To be suitable for growing hydroponically on a commercial basis, a number of factors, in addition to the crop being high value, are crucial, according to Dr Howard Resh, a Canadian hydroponics consultant who has written books on the subject.

Of particular value, he says, are vine crops such as tomatoes, cucumbers, eggplants and peppers.

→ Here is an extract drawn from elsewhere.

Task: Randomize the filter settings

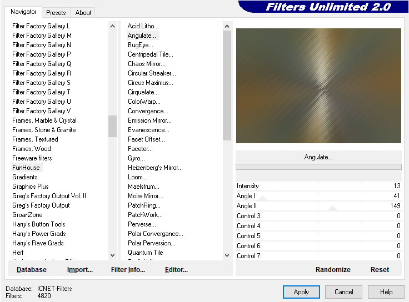Action: [333, 270]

These can be trained vertically in a greenhouse, increasing revenues for a given area of land.

High-value leafy crops such as lettuce, arugula or salad rocket, basil and herbs are also suitable.

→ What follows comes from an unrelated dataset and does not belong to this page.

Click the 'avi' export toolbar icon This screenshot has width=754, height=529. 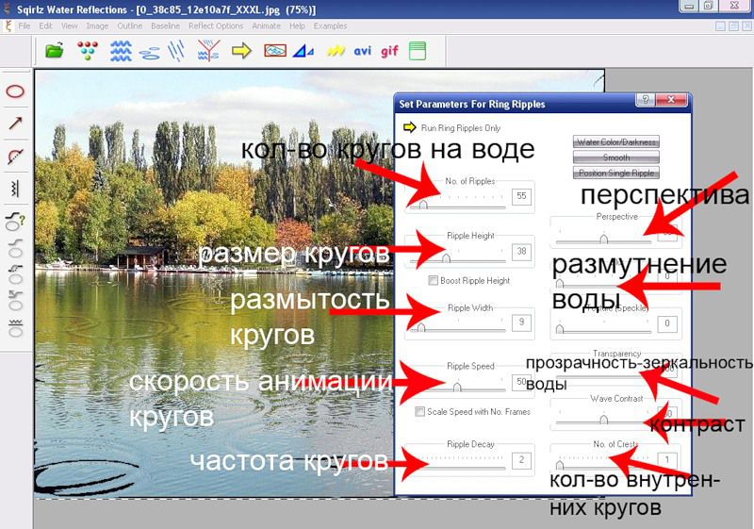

“As market value increases the value of crops, such as kale and other herbs, they may be grown hydroponically in vertical growing systems.”

In most cases, special varieties that produce good yields in the controlled environmental conditions of a greenhouse are grown.

It is important, adds Dr Resh, for these hydroponically grown crops to be packaged well so that they can be sold for more than crops grown using standard methods in fields.

While many of these high-value crops will continue to be produced hydroponically in the UAE, it may seem that, for various reasons, rice is unlikely to join their ranks, at least in terms of large-scale production.

Given the UAE’s talent for achieving the impossible, however, when it comes to agriculture and horticulture, the possibility should perhaps not be ruled out, especially as Mr Al Mansouri’s achievements demonstrate the Emirates’ continuing determination to push the agricultural boundaries.